Читать книгу Travels in an Old Tongue: Touring the World Speaking Welsh - Pamela Petro - Страница 9
Dychmygu to Imagine
ОглавлениеUnlike most travel narratives this is not a book about place but a book about language. Can a language be said to describe a place, a place the language that is spoken there? Is it possible to travel to many different places and arrive, not back home, but in the terra incognita of a new language? And just where might that be?
I’ve travelled to Brazil with Marguerite but I don’t speak Portuguese. While we were there she read the signs, laughed at the jokes, and got drawn into the novelas, or nightly soap operas, that hold the country enrapt. I stared at the outcroppings of abrupt, conical hills that pock Rio de Janeiro and felt I’d slipped into the iconic backdrop of a medieval painting; I was consumed by the tangy tastes and smells of the place. Did my country of the viscera have the same boundaries as hers of the mind? Stumps me.
If these questions were simply knotty in Brazil they’re absolutely bound, gagged and tortured in Wales, where 82 per cent of the population does not speak Welsh. Are these English-speaking Welshwomen and -men just tourists in their homeland, as I was a tourist in Brazil, because they can’t read the old poets, hold a government teaching post or watch the nightly soap opera Pobl y Cwm (People of the Valley)? Hardly. And yet … There is no self-governing political entity on earth that corresponds to Wales: it is not, to use geo-political terms, an historical nation. A leading Welsh academic, Gwyn A. Williams, wrote a book called When Was Wales? Might as well ask why is Wales? Because that’s where the sheep are? Because that’s where it rains all the time? Because that’s where Welsh is spoken?

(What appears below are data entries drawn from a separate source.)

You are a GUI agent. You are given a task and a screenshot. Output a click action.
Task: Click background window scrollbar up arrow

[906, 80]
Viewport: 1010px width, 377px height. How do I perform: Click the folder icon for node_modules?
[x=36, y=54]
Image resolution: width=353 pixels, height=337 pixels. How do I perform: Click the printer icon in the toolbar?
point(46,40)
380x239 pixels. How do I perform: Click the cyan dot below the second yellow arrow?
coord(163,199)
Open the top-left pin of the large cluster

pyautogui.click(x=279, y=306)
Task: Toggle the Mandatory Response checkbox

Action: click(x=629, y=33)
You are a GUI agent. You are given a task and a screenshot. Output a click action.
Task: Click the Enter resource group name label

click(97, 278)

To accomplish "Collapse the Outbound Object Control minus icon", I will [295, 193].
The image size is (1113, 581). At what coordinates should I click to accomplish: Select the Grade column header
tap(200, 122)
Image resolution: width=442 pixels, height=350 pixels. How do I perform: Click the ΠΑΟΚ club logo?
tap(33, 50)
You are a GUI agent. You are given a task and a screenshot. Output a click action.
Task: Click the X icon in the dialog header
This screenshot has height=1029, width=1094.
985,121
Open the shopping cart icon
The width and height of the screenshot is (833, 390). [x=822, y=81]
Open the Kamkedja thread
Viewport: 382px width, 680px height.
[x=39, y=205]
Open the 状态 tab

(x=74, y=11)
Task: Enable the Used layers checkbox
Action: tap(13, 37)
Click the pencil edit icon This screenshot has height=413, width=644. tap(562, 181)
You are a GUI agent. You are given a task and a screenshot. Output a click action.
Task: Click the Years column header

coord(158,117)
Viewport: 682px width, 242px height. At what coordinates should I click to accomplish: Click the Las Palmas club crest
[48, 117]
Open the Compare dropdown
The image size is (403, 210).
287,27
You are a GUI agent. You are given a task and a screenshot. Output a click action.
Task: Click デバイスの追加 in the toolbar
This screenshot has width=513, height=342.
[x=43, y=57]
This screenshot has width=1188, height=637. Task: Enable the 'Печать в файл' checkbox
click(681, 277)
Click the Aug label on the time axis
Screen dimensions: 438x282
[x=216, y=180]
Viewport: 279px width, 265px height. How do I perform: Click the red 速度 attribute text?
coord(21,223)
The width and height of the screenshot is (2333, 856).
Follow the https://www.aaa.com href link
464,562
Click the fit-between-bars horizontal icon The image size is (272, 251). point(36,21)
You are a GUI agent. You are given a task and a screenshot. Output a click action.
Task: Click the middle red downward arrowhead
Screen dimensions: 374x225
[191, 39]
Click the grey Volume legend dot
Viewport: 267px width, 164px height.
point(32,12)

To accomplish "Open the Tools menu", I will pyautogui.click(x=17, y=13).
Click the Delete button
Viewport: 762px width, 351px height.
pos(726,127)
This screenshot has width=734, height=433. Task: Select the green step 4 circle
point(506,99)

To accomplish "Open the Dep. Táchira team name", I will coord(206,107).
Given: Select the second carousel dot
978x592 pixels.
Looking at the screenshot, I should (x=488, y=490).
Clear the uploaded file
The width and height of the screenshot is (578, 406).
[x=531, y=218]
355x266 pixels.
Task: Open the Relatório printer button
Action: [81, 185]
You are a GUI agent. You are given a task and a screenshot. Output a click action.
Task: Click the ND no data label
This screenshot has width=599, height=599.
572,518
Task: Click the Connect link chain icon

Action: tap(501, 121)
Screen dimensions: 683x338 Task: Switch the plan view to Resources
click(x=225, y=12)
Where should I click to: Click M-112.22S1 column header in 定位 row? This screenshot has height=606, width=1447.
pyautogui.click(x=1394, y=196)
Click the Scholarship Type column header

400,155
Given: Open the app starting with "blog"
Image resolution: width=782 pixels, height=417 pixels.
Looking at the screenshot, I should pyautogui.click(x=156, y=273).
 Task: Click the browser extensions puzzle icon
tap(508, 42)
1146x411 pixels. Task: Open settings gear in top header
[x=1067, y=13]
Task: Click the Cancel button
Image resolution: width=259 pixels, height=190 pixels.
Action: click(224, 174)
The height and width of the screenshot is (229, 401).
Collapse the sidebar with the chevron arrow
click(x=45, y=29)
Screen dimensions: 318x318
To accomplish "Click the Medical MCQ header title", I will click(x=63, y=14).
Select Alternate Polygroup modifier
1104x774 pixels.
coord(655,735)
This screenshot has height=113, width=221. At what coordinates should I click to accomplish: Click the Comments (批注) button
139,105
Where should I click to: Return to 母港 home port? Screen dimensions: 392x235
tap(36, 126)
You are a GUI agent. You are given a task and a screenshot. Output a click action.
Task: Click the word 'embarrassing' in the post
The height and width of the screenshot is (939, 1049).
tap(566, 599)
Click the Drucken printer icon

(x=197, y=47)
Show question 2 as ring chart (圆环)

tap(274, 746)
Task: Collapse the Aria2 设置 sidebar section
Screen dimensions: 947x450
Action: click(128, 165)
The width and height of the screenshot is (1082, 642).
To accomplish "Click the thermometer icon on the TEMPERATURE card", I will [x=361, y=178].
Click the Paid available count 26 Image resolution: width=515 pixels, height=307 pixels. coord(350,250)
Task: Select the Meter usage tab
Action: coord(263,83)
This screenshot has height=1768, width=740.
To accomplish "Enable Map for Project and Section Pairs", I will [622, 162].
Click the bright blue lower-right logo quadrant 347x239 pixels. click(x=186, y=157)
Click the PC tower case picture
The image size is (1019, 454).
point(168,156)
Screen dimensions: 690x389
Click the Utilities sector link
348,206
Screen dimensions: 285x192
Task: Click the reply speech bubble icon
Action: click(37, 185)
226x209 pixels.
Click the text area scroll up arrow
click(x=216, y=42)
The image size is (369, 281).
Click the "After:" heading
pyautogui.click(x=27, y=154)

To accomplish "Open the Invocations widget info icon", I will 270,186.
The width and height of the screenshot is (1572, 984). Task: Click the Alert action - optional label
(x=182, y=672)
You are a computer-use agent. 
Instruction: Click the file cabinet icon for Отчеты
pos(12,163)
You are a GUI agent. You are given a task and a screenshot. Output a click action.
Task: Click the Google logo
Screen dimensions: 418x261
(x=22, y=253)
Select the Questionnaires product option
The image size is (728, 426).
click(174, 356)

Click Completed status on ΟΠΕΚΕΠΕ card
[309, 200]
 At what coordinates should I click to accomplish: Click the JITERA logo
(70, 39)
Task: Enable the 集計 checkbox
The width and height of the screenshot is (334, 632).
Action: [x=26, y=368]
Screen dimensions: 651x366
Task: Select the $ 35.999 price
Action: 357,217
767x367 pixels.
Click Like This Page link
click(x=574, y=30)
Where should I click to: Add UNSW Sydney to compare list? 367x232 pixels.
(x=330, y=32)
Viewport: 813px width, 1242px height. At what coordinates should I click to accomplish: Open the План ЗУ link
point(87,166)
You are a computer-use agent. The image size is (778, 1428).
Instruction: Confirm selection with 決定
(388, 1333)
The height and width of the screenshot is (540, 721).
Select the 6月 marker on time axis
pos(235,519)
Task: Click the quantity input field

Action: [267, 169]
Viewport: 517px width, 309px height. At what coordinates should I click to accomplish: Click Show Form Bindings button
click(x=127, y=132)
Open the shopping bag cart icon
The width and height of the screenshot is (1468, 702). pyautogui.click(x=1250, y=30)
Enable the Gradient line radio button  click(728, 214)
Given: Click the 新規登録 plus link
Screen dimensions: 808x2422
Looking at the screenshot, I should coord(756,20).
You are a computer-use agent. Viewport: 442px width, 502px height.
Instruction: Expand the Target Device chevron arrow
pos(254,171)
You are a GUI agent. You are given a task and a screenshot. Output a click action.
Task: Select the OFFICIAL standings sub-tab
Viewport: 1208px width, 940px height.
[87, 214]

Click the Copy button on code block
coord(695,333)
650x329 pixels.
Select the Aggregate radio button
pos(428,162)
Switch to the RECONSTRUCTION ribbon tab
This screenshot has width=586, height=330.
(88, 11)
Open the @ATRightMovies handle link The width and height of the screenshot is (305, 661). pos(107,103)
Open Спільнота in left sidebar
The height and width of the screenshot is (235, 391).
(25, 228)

Look at the two names of this twice-spoken-for land. ‘Wales’ comes from an old Saxon word meaning something like Place of the Romanized Foreigners. It’s an audacious etymology: around the fifth century AD Saxon invaders moved into Britain and called the inhabitants foreigners. They subdued most of the southern half of the island, and what they couldn’t they called Wales. The word Cymru – the Welsh name for Wales – was born around the year 580 in reaction to these events. The unconquered people who spoke Brythonic, the ancestor to Welsh as Anglo-Saxon is to English, called their bit of high, rough, western Britain Cymru, or the Home of Fellow Countrymen (the word Cymry means Welshmen). As late as the 1180s, Gerald of Wales – ironically writing in Latin – noted, ‘To this day our country continues to be called Wales and our people Welsh, but these are barbarous terms.’
Surely Cymru and Wales are two different places. They must be, for the languages that contain them, Welsh and English, hold such vastly different memories. In Wales the shorn flanks of the great, catapulting hills and the mottled pasturelands of the valleys are a consolation prize; in Cymru they’re home. To be a traveller in this place I love, which is all I claim to be – I’m hardly a linguist, I’m not even good at languages – it’s not enough to be led by the senses as I was in my tourist guise in Brazil. I want to break through the space – time continuum too, the way Tom did on his computer in New York, and travel into Wales’s past, its humour, its spirit, as well as its landscape. The only way I can think to do that, to get beyond Wales into Cymru, is to have a command of the Welsh language and the memories it holds within it.
Cue back to the god of Irony. To accomplish this, for me, the language coward, means leaving the geographic country behind in search of its invisible, verbal progeny in Europe, Asia and South America. Only by travelling everywhere but Wales can I hope to find my way to Cymru.
Equally ironic, however, is the fact that the Welsh language is in no way mine to have. There simply is no verb meaning ‘to have’, in the sense of ‘to possess’, in Welsh. Plane tickets, maps, languages even, are only ‘with you’, as if by their consent, implying that they, like much of the isle of Britain, are perhaps once and future possessions to be taken away at a moment’s notice. To say ‘I have language’ is to mean, ‘There is language with me’ – Mae iaith gyda fi. This pattern of having things ‘with you’ seems to me a grammar built on loss and impermanence, the linguistic heritage of the defeated. English, by comparison, is supremely confident in its sense of possession.
Which one will I use, I wonder uneasily, as Marguerite and I hoist our packs and slip on our sensible German walking shoes and begin searching the world for Cymru?